## Parts of the exercise:
A) Render every line of the listing of where items appear as a JSON list of strings, one string per line, dropping blank lines. Leave the pictures out of your answer.
B) Carry on the leadership coaching conversation from the point where it stops.
───── Reading text ─────
MURIEL WILKINS: And leadership is not comfortable.
DENISE: It isn’t.
MURIEL WILKINS: The issue is when we exacerbate the discomfort. So, it’s really about, how do you navigate leadership that is uncomfortable with as much ease as possible? So, where we have to start with is the way in which you’re even just thinking about your situation. I feel almost like you’ve taken what could be a pretty simple recipe. I’m a big fan of the just like four step recipes, 30 minutes or less. Then you’ve added on like all these additional components, that then, when you see all the additional components, you’re like, “Ah, I don’t know if I could ever do this. What’s going on? It’s become more overwhelming and more than what I expected and I don’t think I can live up.” Then it puts you in this spiral. I think the first thing is, what expectations are you placing on yourself that are grounded in reality rather than the narrative that you have used, what sounds like, for a very, very long time. What do you think it means to be successful in your role today?
DENISE: Being able to successfully lead the team, have a team that feels that they are in a safe environment, that we can talk about our challenges, seeing the team grow. Seeing the leaders within the team grow and the individual contributors, seeing them being able to feel that they’re on a team, that they can share their ideas and we can continue to innovate and continue to make an impact to the program. That is what I identify as being successful in this role for me.
MURIEL WILKINS: To what extent do you feel what you are working on? Like, when you look the things that fill up your calendar and where you’re focusing your energy, is it in support of the things that you listed around what you feel would make you successful today?
───── Dataset records ─────
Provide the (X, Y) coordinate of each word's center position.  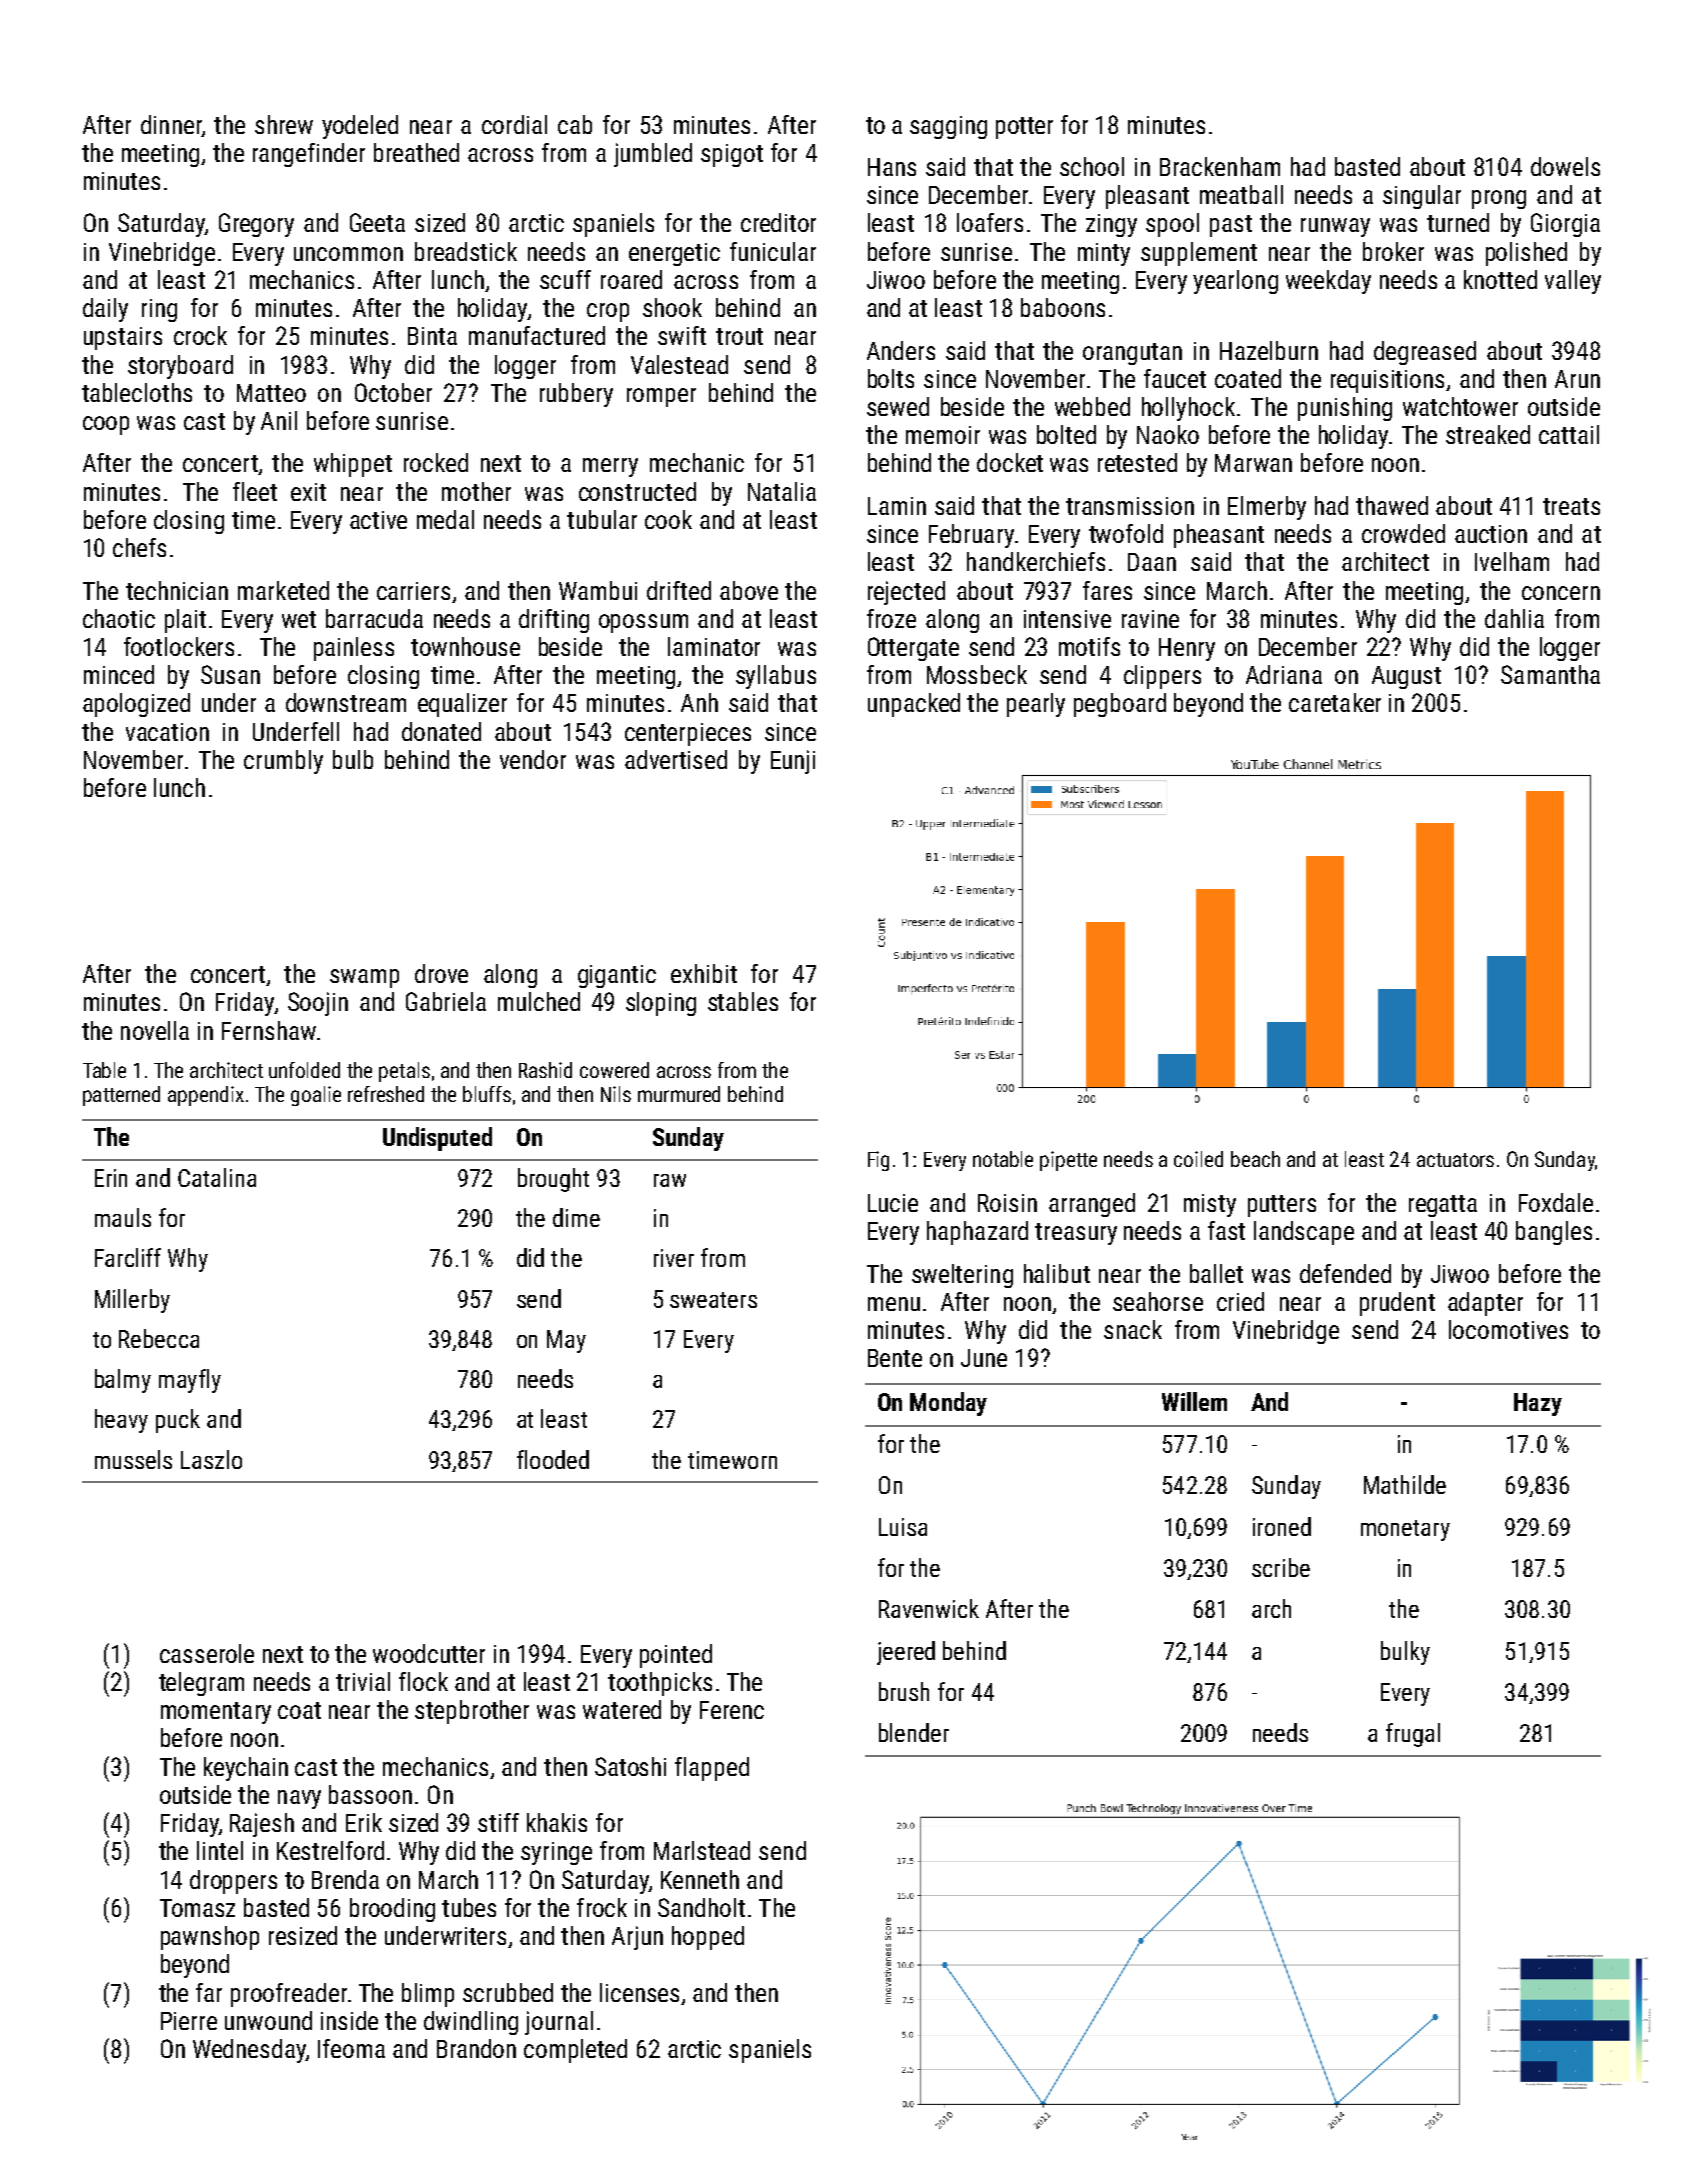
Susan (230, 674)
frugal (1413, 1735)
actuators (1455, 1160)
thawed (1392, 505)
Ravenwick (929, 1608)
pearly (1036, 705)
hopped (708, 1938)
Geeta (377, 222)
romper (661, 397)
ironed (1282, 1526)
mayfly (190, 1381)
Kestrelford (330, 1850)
─────
## Results of the tasks:
A)
[
  "Provide the (X, Y) coordinate of each word's center position.  ",
  "Susan (230, 674)",
  "frugal (1413, 1735)",
  "actuators (1455, 1160)",
  "thawed (1392, 505)",
  "Ravenwick (929, 1608)",
  "pearly (1036, 705)",
  "hopped (708, 1938)",
  "Geeta (377, 222)",
  "romper (661, 397)",
  "ironed (1282, 1526)",
  "mayfly (190, 1381)",
  "Kestrelford (330, 1850)"
]

B)
DENISE: I would say maybe 30 percent, the rest is just noise. Within the last two weeks, I’ve been purposely looking at my calendar and saying, how am I contributing in these meetings to kind of get myself in a good head space. Yeah, a lot of it is just things that are transactional, but I think my focus has been around, I need to be at these meetings so I can defend what we did. I know they’re going to say things and I need defend.
MURIEL WILKINS: Yep.
DENISE: I need to be there.
MURIEL WILKINS: Don’t worry. I didn’t forget about that word, defend. We needed to get through a couple of other things first before we got there. One is, I want you to start thinking about a lot of your expectations, it sounds like, around what would make you measure up, are based on what you’re thinking others would expect from you. When I asked you, what do you expect from yourself? That’s what I’m trying to get at, is like, well, what do you expect from you? Because what others expect from you, yes, it’s important. But there’s a difference between what they think is worthy and what you define as your internal worth. Whenever I hear somebody say, I’m not good enough, it’s their own self-reflection around their worth and their value for that role, that position, where they’re sitting at the table, wherever it might be. If you can’t get ahold of that, and I asked you, do you believe you’re good enough for the role? And you said, I think you said, not today. If you can’t believe you’re good enough for the role, then why should anybody else believe you’re good enough for the role? I mean, every and then, you’ll find other people who, it sounds like your prior boss, will champion you and see more in you than you might see in yourself, but it sounds to me like when they made you that offer back, then you didn’t have any doubt. It’s when you got into the situation and you realized not everybody else is behaving with me in the same way. So, it must mean somehow I’m wrong.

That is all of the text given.